As President, Greenhouse will oversee the operations of the nation’s first and oldest learned society. Founded by Benjamin Franklin in 1743, the APS has, since its inception, supported the advancement of knowledge in America through the election of Members who have made significant contributions to society and through the support of new research projects. Early members included George Washington, John Adams, Thomas Paine, James Madison, Alexander Hamilton, and John Marshall. In the 19th century, John James Audubon, Robert Fulton, Charles Darwin, Thomas Edison, and Louis Pasteur were among those elected.

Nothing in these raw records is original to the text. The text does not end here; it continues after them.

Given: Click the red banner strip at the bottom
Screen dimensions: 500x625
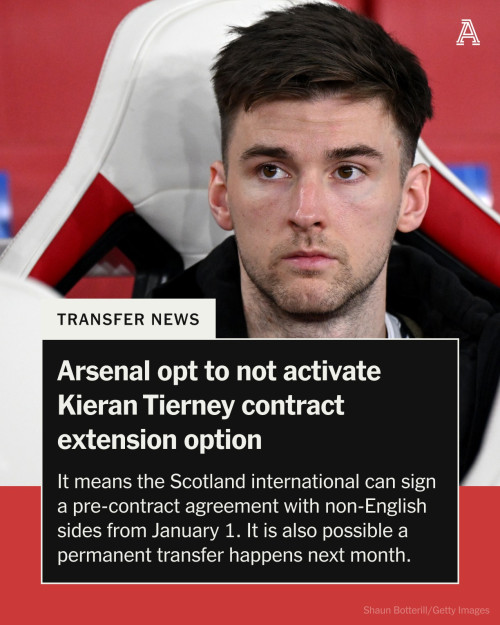Looking at the screenshot, I should (x=250, y=604).
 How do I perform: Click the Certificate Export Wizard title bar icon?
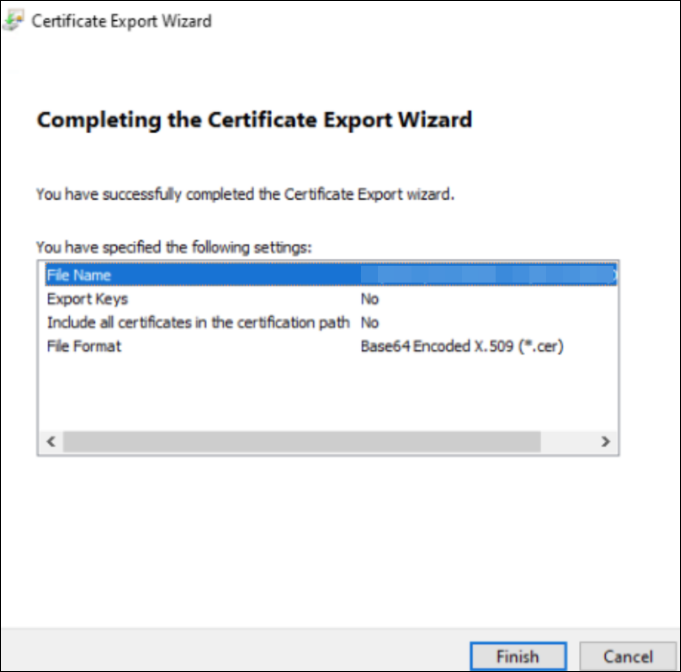[15, 21]
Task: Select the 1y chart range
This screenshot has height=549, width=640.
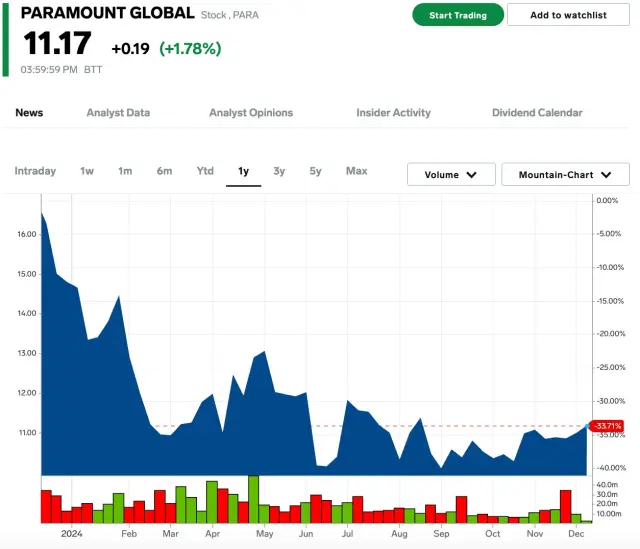Action: click(243, 171)
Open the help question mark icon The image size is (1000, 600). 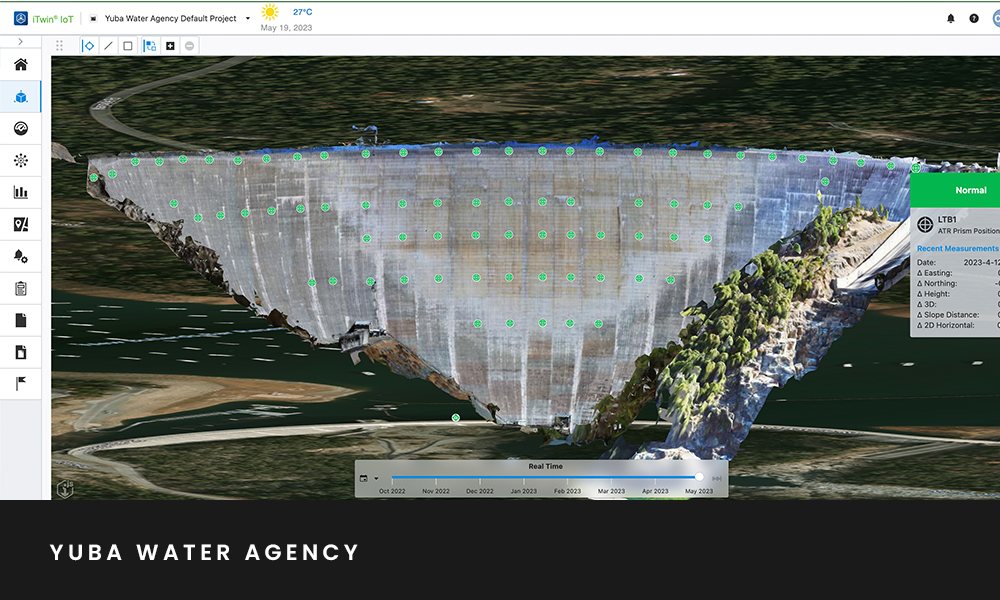click(974, 18)
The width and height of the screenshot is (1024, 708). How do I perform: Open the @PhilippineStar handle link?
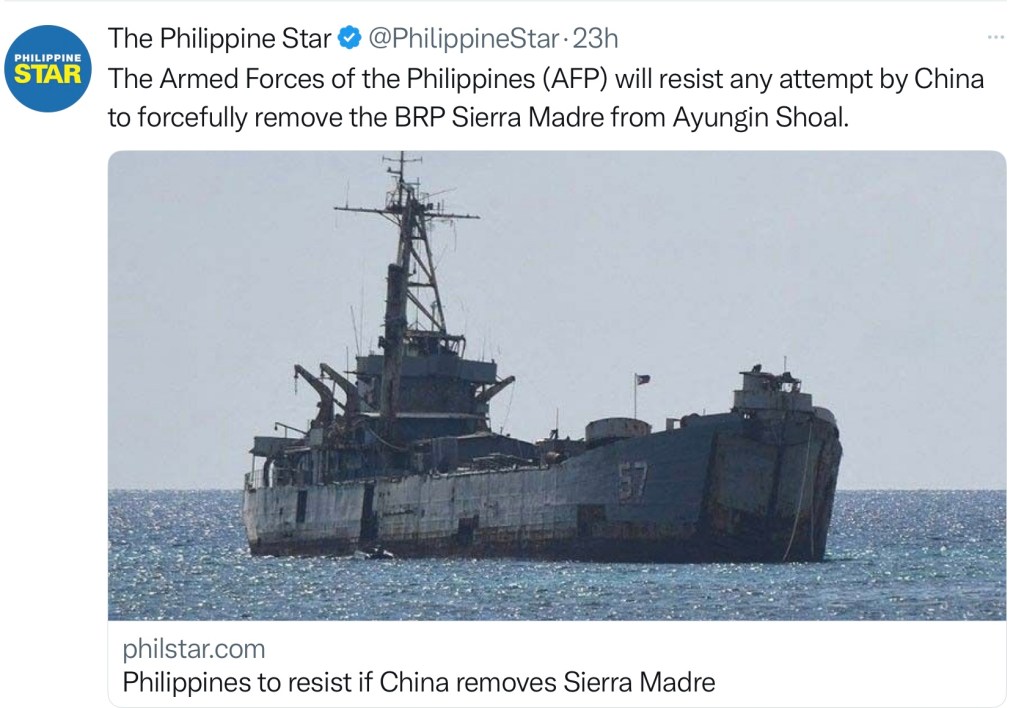[464, 39]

Albert Einstein, Robert Frost, and George Marshall hint at the scientific, humanistic, and public accomplishments of 20th-century members. The first woman was elected in 1789the Russian Princess Dashkova, president of the Imperial Academy of Sciences of St. Petersburg.

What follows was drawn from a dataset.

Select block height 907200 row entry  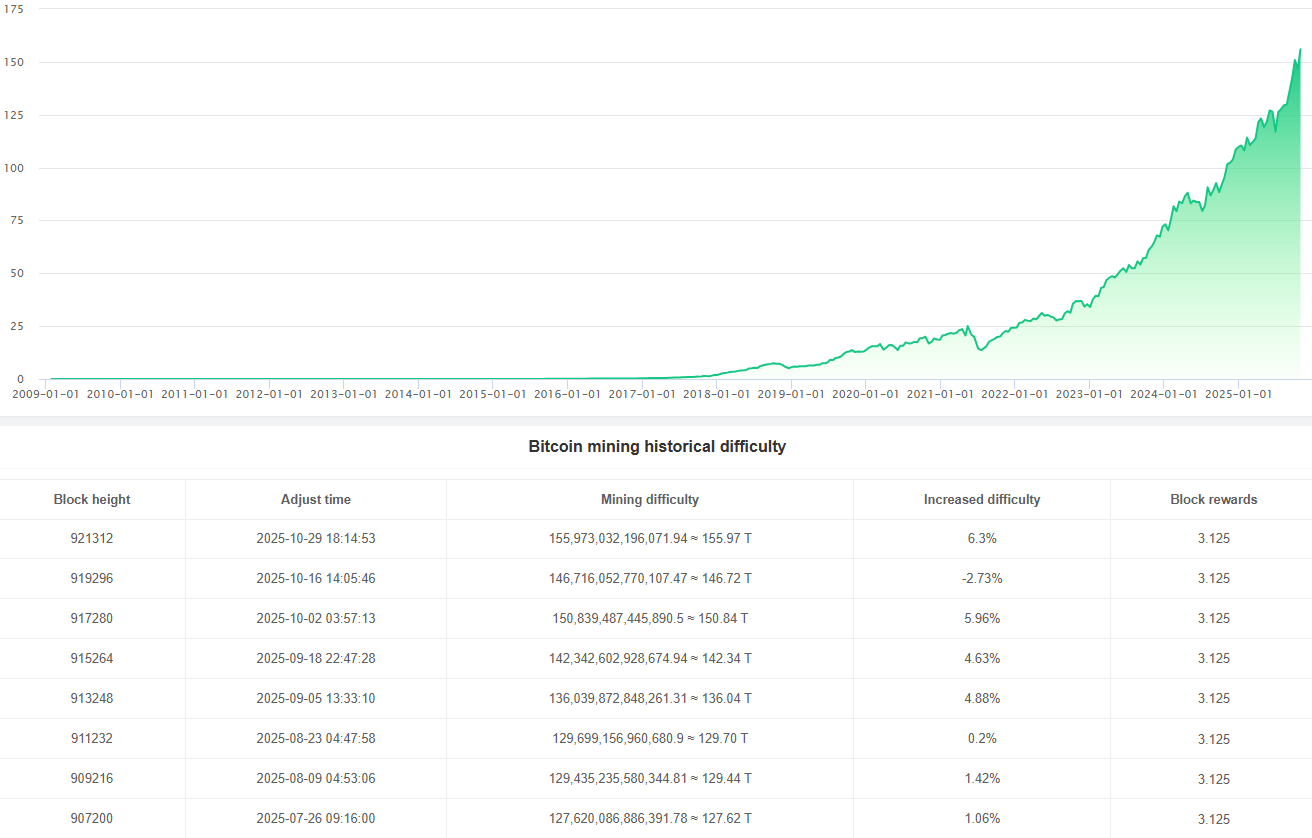[92, 818]
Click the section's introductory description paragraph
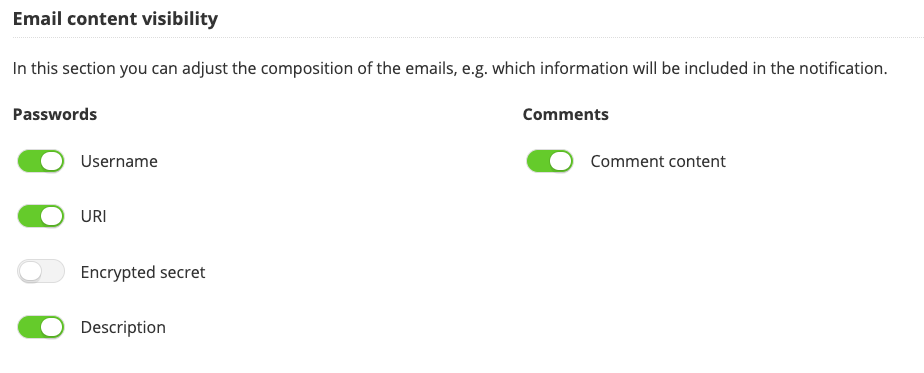This screenshot has height=373, width=924. point(450,68)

Today, the APS dedicates its endowment of $180M to supporting scholarship in all fields. The APS operates the oldest scholarly imprint in North America, supports a research library and museum of international significance, provides over $1M in grants to young scholars, holds biannual Meetings to showcase cutting edge research, and elects Members who have made important contributions to the humanities, sciences, arts, and civic affairs. Today the APS has 1,009 elected members: 844 resident members and 165 international members from more than two dozen foreign countries. Only 5,573 members have been elected since 1743. Greenhouse’s sister Carol Greenhouse, a cultural anthropologist at Princeton University, is also among the ranks of APS Members, making the Greenhouses the first sisters to both be inducted into the Society.

Greenhouse will succeed Clyde Barker, the renowned transplant surgeon and the longest-serving Head of Surgery at the University of Pennsylvania, who is stepping aside due to mandated term limits. The APS’s other recent Presidents include Baruch Blumberg (20052011), winner of a 1976 Nobel Prize, and Frank Rhodes (19992005), former president of Cornell University.

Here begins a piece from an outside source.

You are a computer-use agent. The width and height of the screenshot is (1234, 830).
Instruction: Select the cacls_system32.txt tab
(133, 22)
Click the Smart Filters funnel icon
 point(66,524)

“Linda’s extraordinary career and her years of service as a Member and officer of the APS indicate that she will be an outstanding president,” current President Clyde Barker said.

About Linda Greenhouse

Linda Greenhouse is the Knight Distinguished Journalist in Residence and Joseph Goldstein Lecturer in Law at Yale Law School, a position she assumed in 2009 after 30 years covering the Supreme Court for The New York Times. Greenhouse still writes a biweekly column for the Times.

Greenhouse is a graduate of Radcliffe College, Harvard University, and earned the degree of Master of Studies in Law from Yale Law School, which she attended on a Ford Foundation fellowship. Her numerous awards during a 40-year career in journalism include the Pulitzer Prize (1998); the Henry Friendly Medal from the American Law Institute, of which she is an honorary member; and the Carey McWilliams Award from the American Political Science Association for “a major journalistic contribution to our understanding of politics.” She is a former member of the Harvard University Board of Overseers and currently serves on the Senate of Phi Beta Kappa and the Council of the American Academy of Arts and Sciences.